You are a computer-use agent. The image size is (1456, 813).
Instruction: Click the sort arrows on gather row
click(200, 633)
==
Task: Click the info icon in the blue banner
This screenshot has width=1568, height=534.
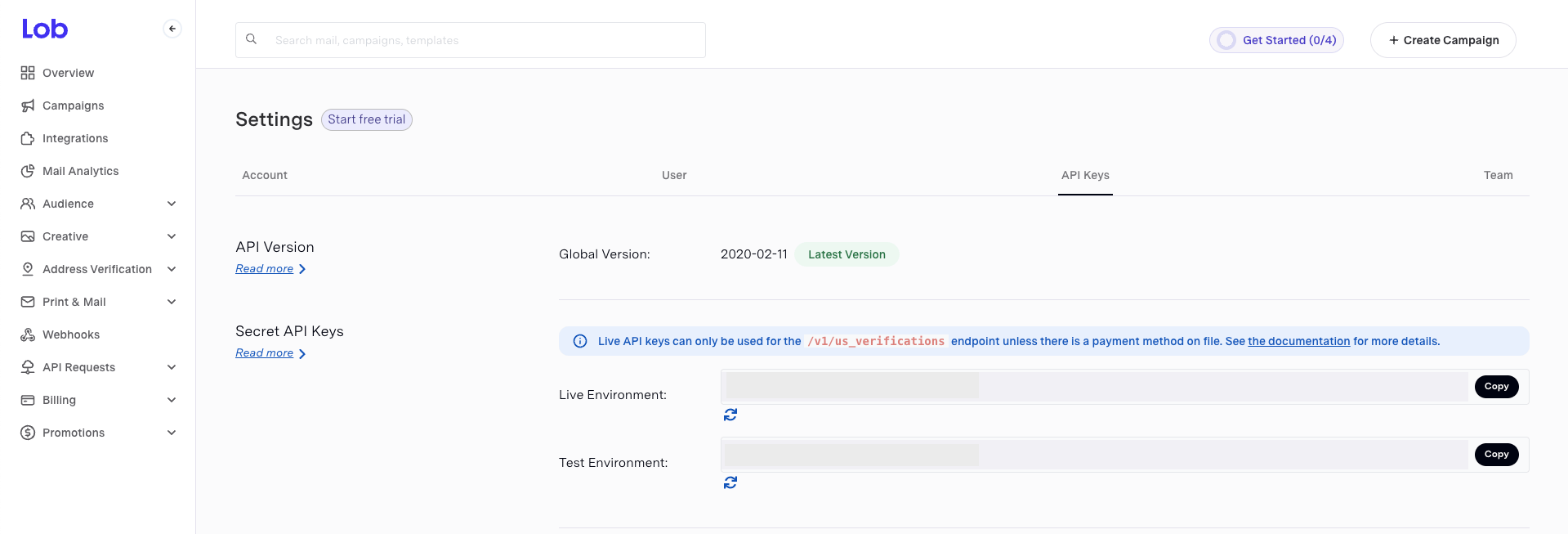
---
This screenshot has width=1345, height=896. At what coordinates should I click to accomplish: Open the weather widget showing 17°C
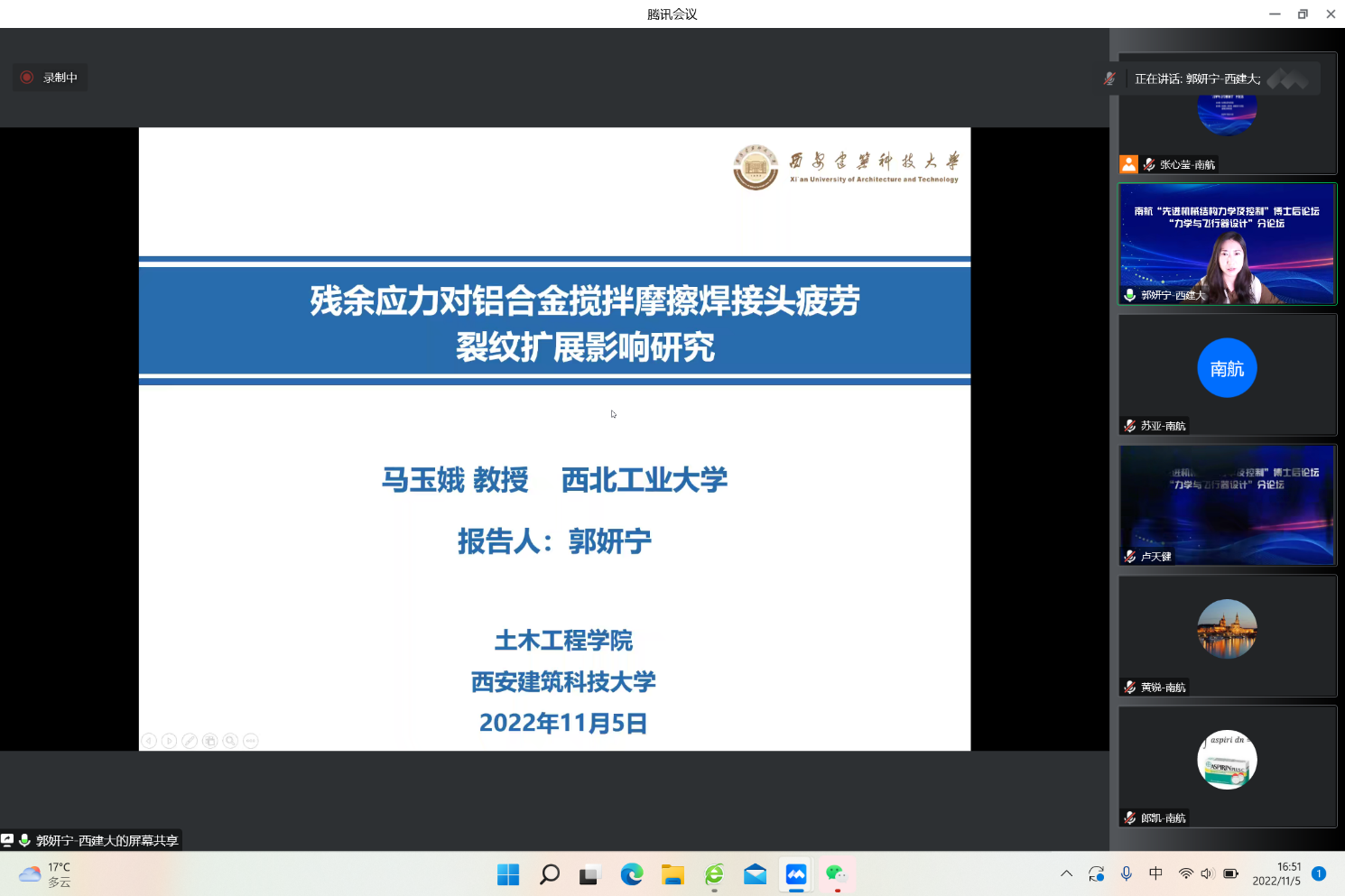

§ **Your goal**: Where the listing above has a line with "Task: Click the info icon in the blue banner", start there, and output every line exactly through the line with "This screenshot has width=1568, height=534.", which is also included.

§ **Finished exercise**:
Task: Click the info icon in the blue banner
This screenshot has width=1568, height=534.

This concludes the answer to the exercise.